In effetti, la soluzione sembrava funzionare: immaginate l'entusiasmo per avere risolto da così grande distanza un problema geologico-ingegneristico, e con una soluzione semplice.

Marte: nuovi problemi per il perforatore HP3
Animazione (clicca sull'immagine per avviarla): il rimbalzo dell'HP3 butta fuori dalla perforazione quasi l'intero strumento. © NASA

Ma l'entusiasmo è durato poco, e le cose sono poi andate esattamente all'opposto di quel che si sperava. La "talpa" ha ricevuto una sorta di contraccolpo ed è rimbalzata all'insù, e forse solo per caso non è uscita completamente dal foro (nel qual caso sarebbe stata decretata la fine dell'esperimento). Tra l'altro, dall'8 ottobre, giorno in cui la talpa è tornata a lavorare, lo strumento ha esercitato 220 colpi verso il basso, ma è avanzato di 2-3 centimetri solamente. Davvero poca cosa. L'animazione mostra in dettaglio il nuovo incidente.

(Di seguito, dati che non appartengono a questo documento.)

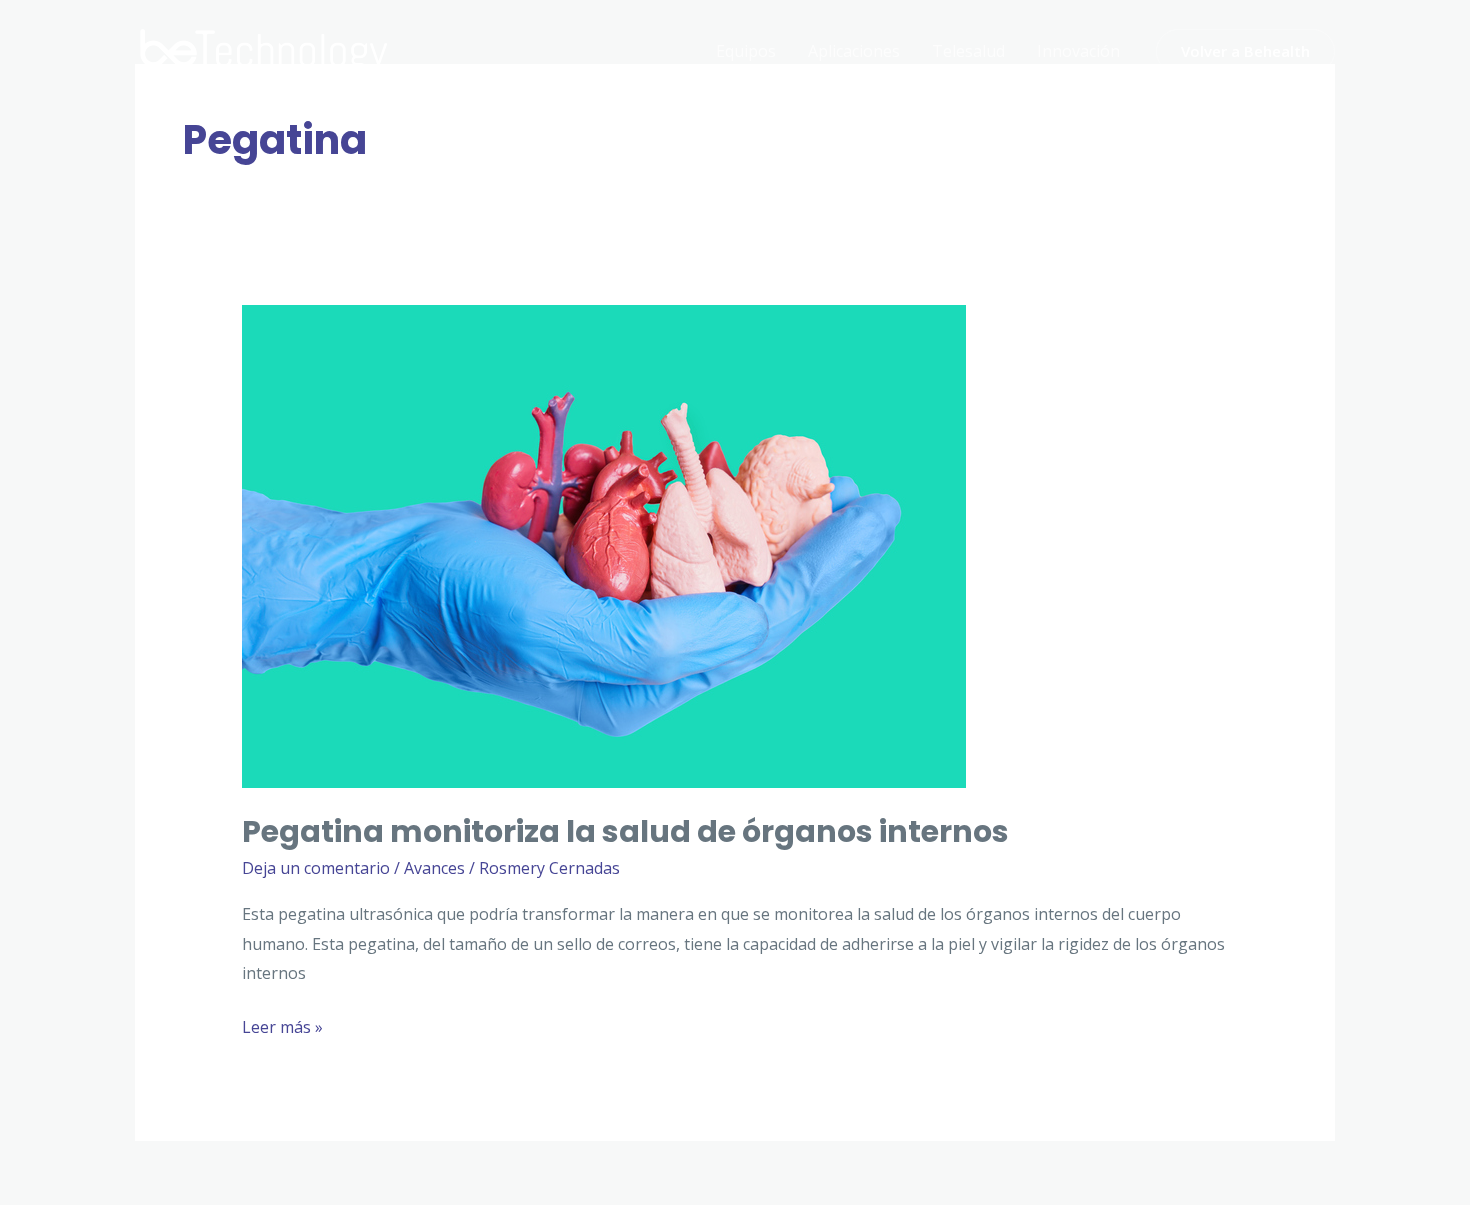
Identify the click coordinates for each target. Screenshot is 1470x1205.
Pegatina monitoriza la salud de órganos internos (625, 831)
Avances (434, 868)
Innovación (1078, 51)
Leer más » (282, 1029)
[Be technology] (265, 49)
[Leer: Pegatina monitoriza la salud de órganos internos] (604, 545)
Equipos (746, 51)
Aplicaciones (854, 51)
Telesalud (968, 51)
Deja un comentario (316, 868)
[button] (1245, 51)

Nessuno al momento ha una spiegazione per ciò che è successo, né la NASA, né la DLR - l'Agenzia Spaziale Tedesca, che ha messo a punto lo strumento. Si suppone però che il perforatore abbia incontrato uno strato di terreno particolarmente duro, oppure un sasso, o anche che si sia verificato un problema con la molla che fornisce il contraccolpo per la spinta.

La NASA non ha del tutto perso le speranze e considerato che lo strumento non è del tutto fuoriuscito dal terreno potrebbe esserci spazio per altri tentativi, ma bisogna anche dire che quello strumento ha rivelato tutta la sua fragilità.